Хэл. Снова с больной головы на здоровую. Это ты кадрила ее братца.
Сэнди. Будь ты проницательнее, знал бы, что Кен Фокс меня абсолютно не интересовал.
Хэл. Нет?
Сэнди. Никогда. Если бы я надумала тебе изменять, то уж лучше с Ховардом Нудельманом.
Хэл. С Нудельманом? С нашим риелтором?
Сэнди. Он знает, как разбудить в женщине женщину.
Хэл. В каком смысле?
Сэнди. Неважно.
Хэл. Ты разок перепихнулась с Ховардом Нудельманом, что ли?
Сэнди. Нет.
Хэл. Слава богу.
Сэнди. Я сплю с ним много лет. У нас давно роман.
Хэл. У тебя роман с Нудельманом?
Сэнди. Да.
Хэл. Я серьезно!
Сэнди. Раз мы выкладываем все начистоту, я тоже имею право быть честной.
Хэл. Но ты же только что сказала: «если бы я надумала изменить» — в смысле не изменяла.
Сэнди. Я больше не могу врать. При всем уважении к тебе, я сплю с Нудельманом.
Дэвид. Ай да Нудельман!
Хэл. Ты смеешься.
Сэнди. Я любила тебя, Хэл, — ты ведь знаешь. Но что делать, когда романтика уходит, страсть угасает, а ты по-прежнему дорожишь своим спутником? Остается только изменять.
Норман. Именно это я пытался объяснить Шейле.
Хэл. Сколько же раз вы спали?
Сэнди. Разве цифры что-то решают?
Хэл. Для меня да. Я бухгалтер.
Сэнди. Ну, скажем так: я не хожу на приемы к психоаналитику.
Хэл. Ты хочешь сказать, каждую среду, четверг и субботу…
Сэнди. Нет никакого доктора Файнгласа.
Хэл. А я думал, ты борешься с депрессией.
Сэнди. Я и боролась. И могу всем порекомендовать такую терапию.
Хэл. А сто шестьдесят долларов в час?
Сэнди. Номер в гостинице.
Хэл. Я весь год оплачивал вам с Нудельманом номер в гостинице?
Сэнди. А тебе не казалось странным, что у меня единственный на свете психотерапевт, который не уходит в отпуск в августе?
Дэвид. Вот сущий фарс. Что там наша жизнь!

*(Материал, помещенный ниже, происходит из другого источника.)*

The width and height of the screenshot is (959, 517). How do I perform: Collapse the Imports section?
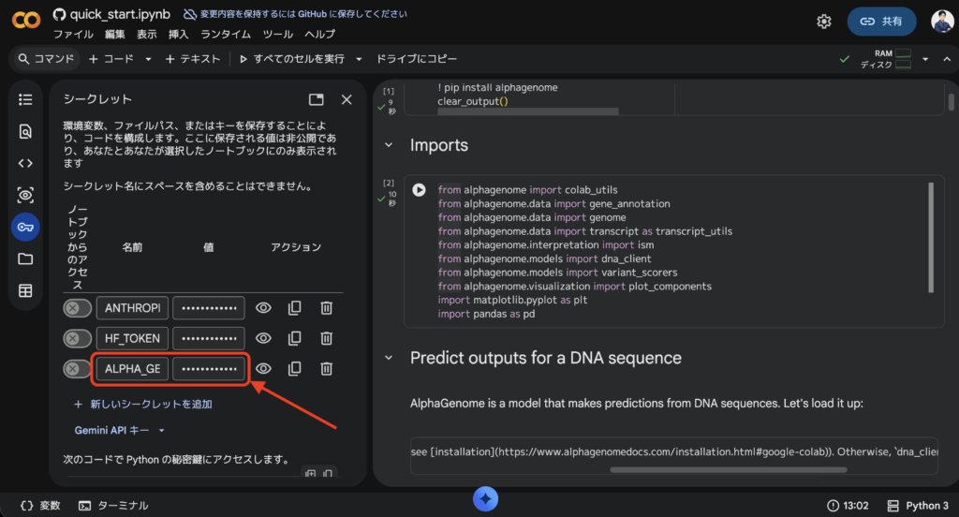(389, 146)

Шейла. Фарс? Разве это не трагедия?
Норман. А в чем трагедия-то?
Шейла. Разве это не горько: два человека когда-то наверняка любили друг друга — и явно любят до сих пор, — но былое очарование, прежнее влечение исчезло…
Дженни. Никто не в силах продлить влюбленности.
Дэвид. Увы. Мы привыкаем, на место страсти приходит что-то другое — совместный опыт, дети, скотство.
Хэл. Вы с Нудельманом и сейчас встречаетесь?
Сэнди. Нет. Помнишь, в начале года у него было сотрясение?
Хэл. Помню. Он до сих пор не оклемался. Как это случилось?
Сэнди. Зеркало упало с потолка. Он лежал один в кровати.
Хэл. Черт возьми! Лучше бы оно упало на меня!
Дэвид. Я тебе объясню, почему это фарс. Потому что они слишком трогательны. Мелковаты для трагедии. Ну кто они такие? Он бухгалтер, она домохозяйка. Это не Гамлет и не Медея.
Хэл. Знаете что, не только принцы умеют страдать. На свете миллионы людей мучаются ничуть не меньше Гамлета. Каждый из них — по-своему Гамлет. Гамлет на ноотропиле.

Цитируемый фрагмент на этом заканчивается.